Contributing to the Surrealist London Bulletin and joining the movement in 1939, she shared an exhibition with Roland Penrose at the Mayor Gallery, making her own contribution to the capturing of psychic space in painting. This technique of automatism1 characterised her work for twenty-five years.
Refusing to renounce her interest in the occult, Colquhoun broke with Surrealism in 1940, but she continued with Surrealist principles. The break deepened when she married Toni del Renzio in 1942, whose polemics split the British Surrealist group.
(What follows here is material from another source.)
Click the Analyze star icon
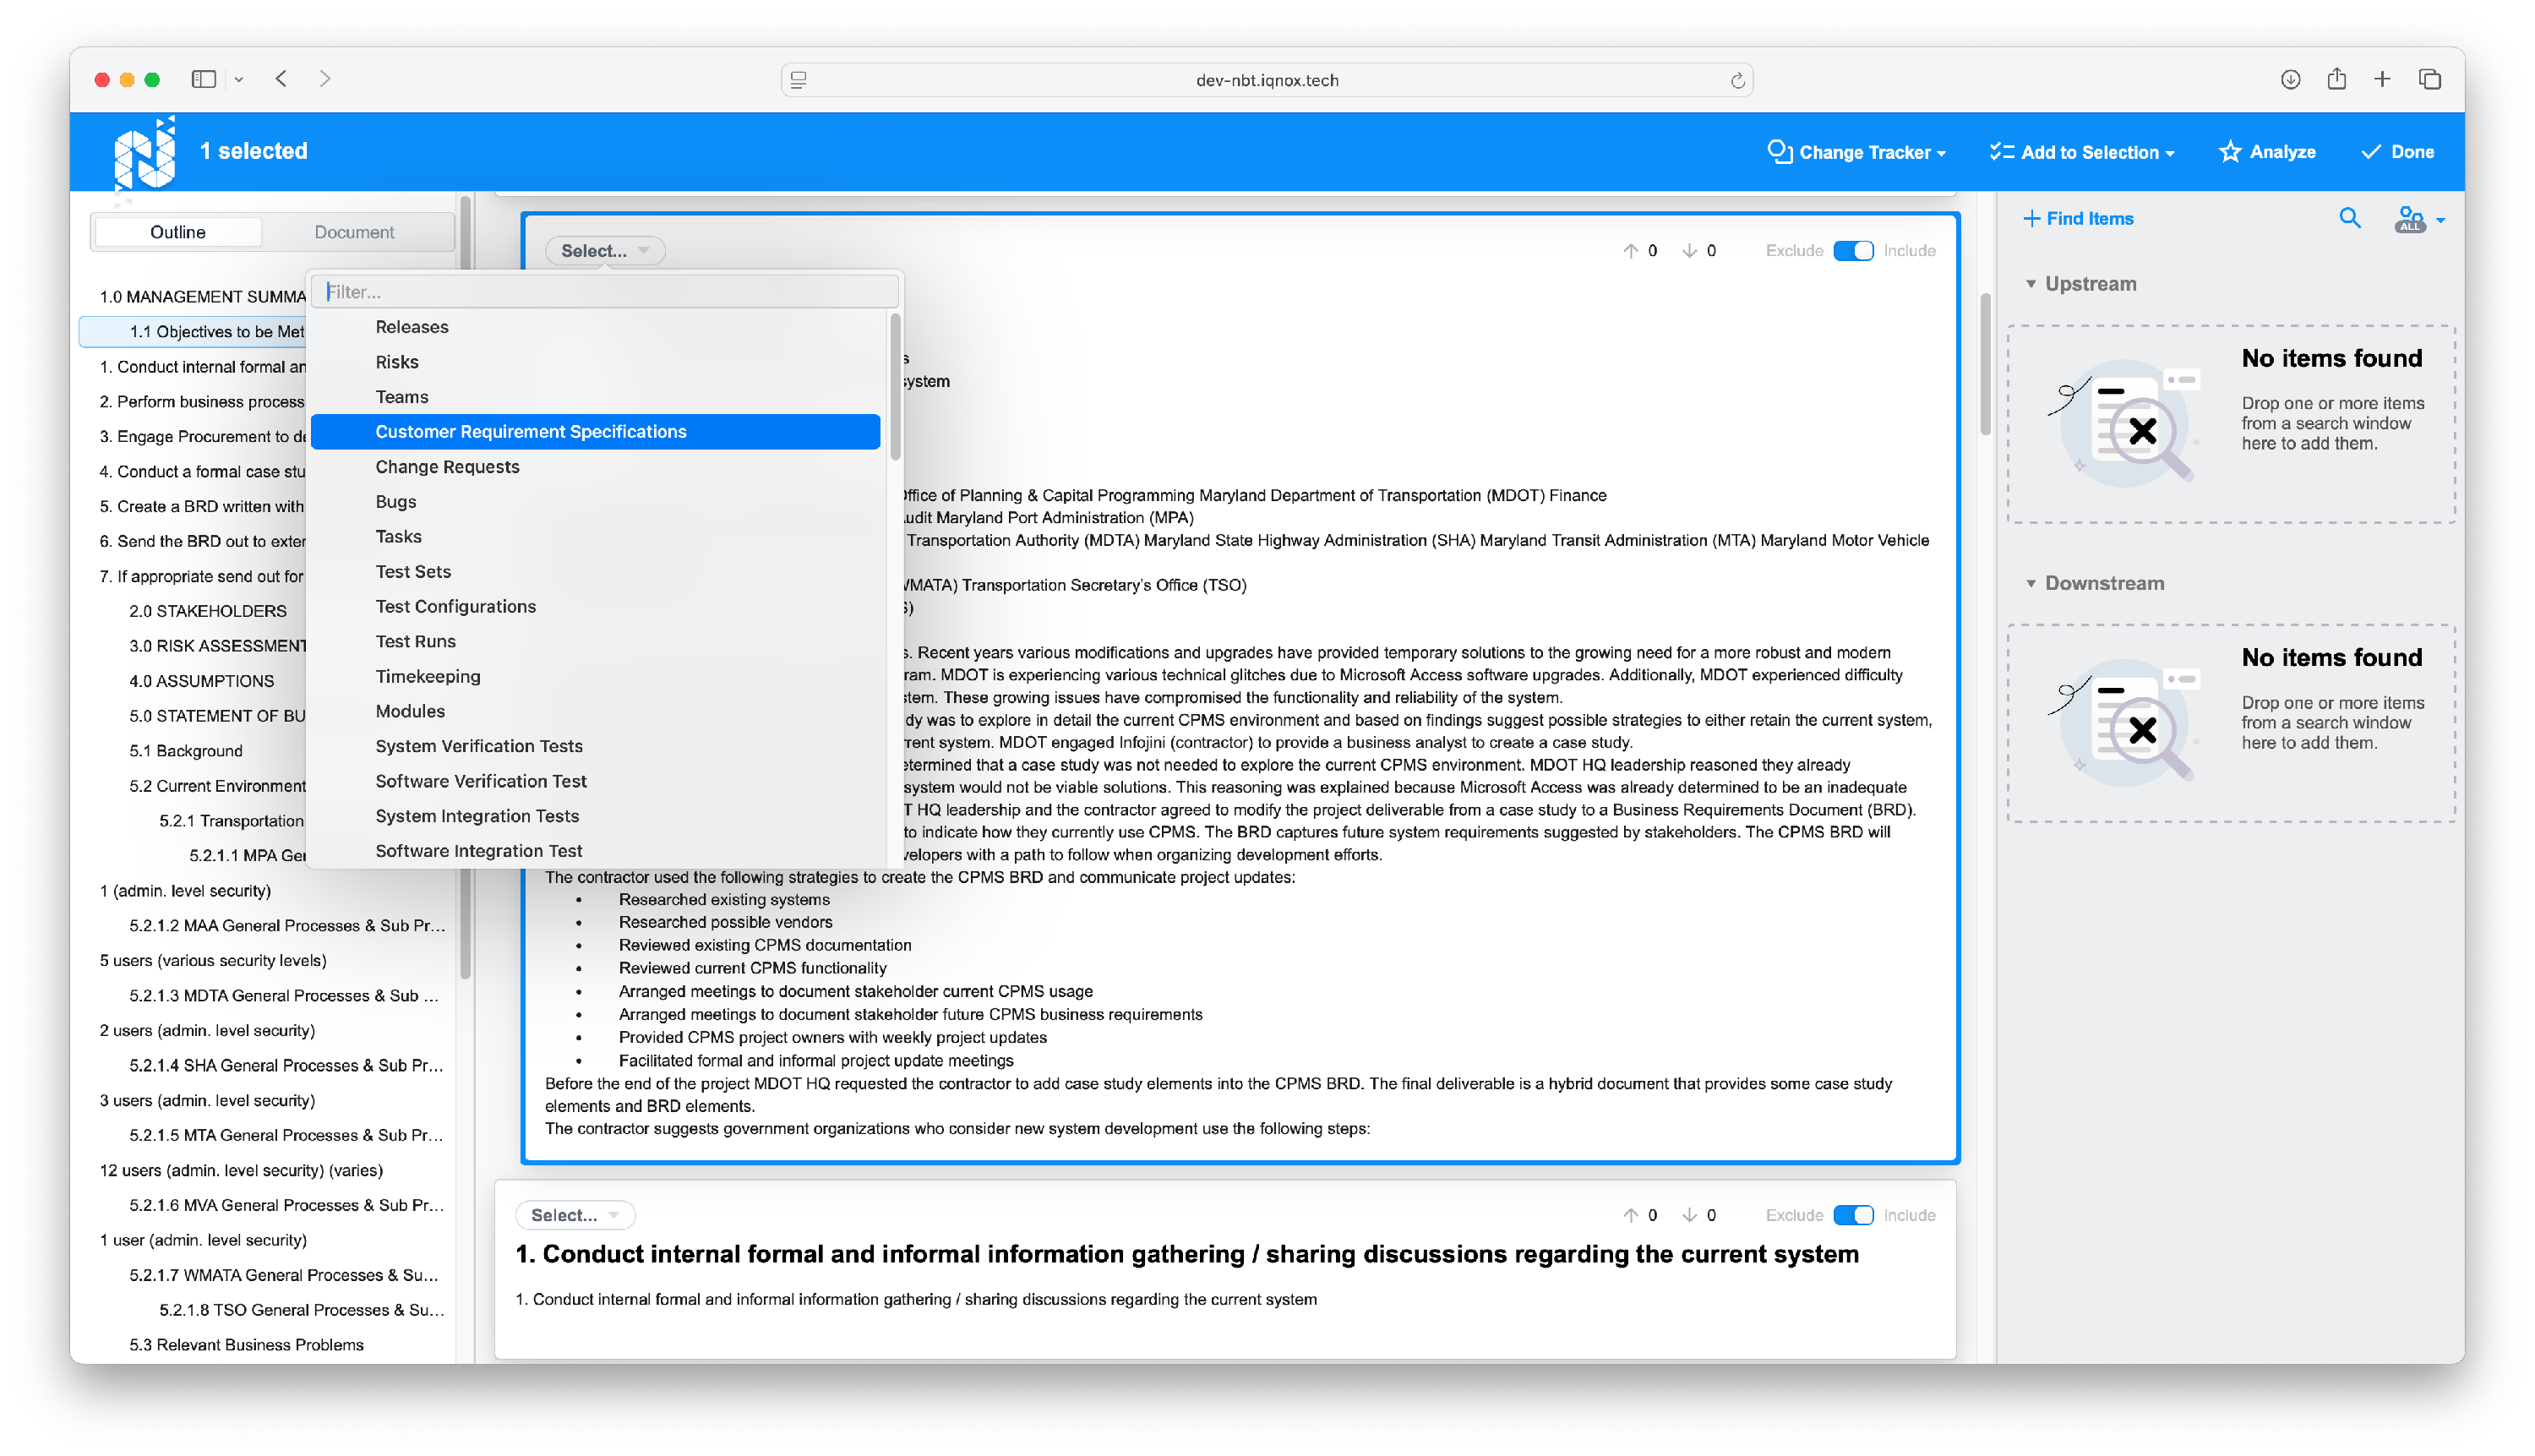The height and width of the screenshot is (1456, 2535). [2230, 152]
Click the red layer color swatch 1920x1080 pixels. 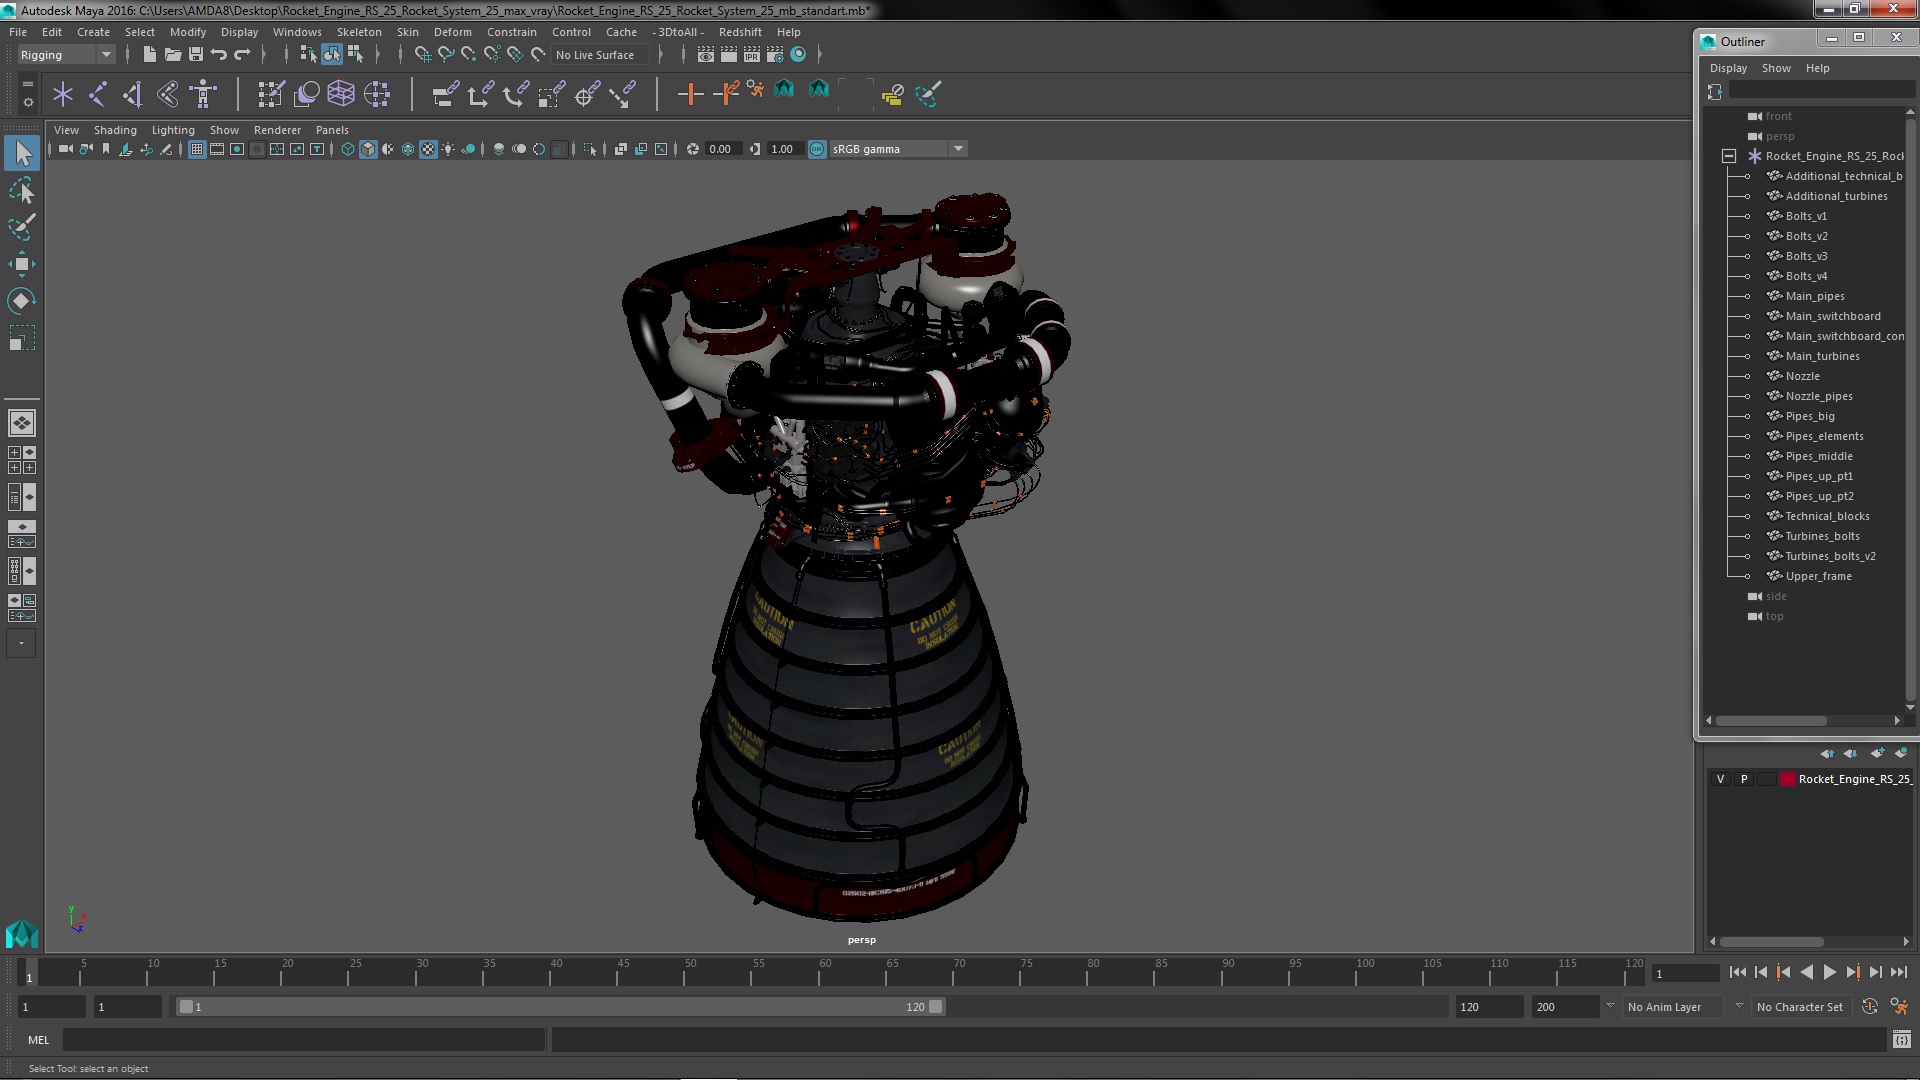pyautogui.click(x=1787, y=779)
They were acrimoniously divorced in 1947. She became a member of the West London Group of Artists in 1943.
Moving to Cornwall in the 1940s, her creative explorations deepened, inspired by its ancient landscape, Celtic traditions and sacred sites. She explored the possibilities of a divine feminine power as a path to personal fulfilment and societal transformation. Focus moved away from visual art towards writing and the occult, in which she became an acknowledged authority. There were London exhibitions in the 1950s and 1960s, and renewed interest in British Surrealism led to several retrospectives in the 1970s.
Ithell Colquhoun died on 11 April 1988 in Cornwall.
In 2012, the scholar Amy Hale noted that Colquhoun "is becoming recognized as one of the most interesting and prolific esoteric thinkers and artists of the twentieth century".
The largest exhibition of her work to date, Ithell Colquhoun: Between Two Worlds, is on at Tate Britain, London, from 13 June to 19 October 2025.
https://www.tate.org.uk/art/artists/ithell-colquhoun-931
Debbie Vass, Senior Archive Assistant
1 Automatism- conscious control over mark making is suppressed allowing the subconscious mind to hold sway. She used a range of materials including collages and themes based on studies of plants and flowers, sex and gender and psychology and dreams.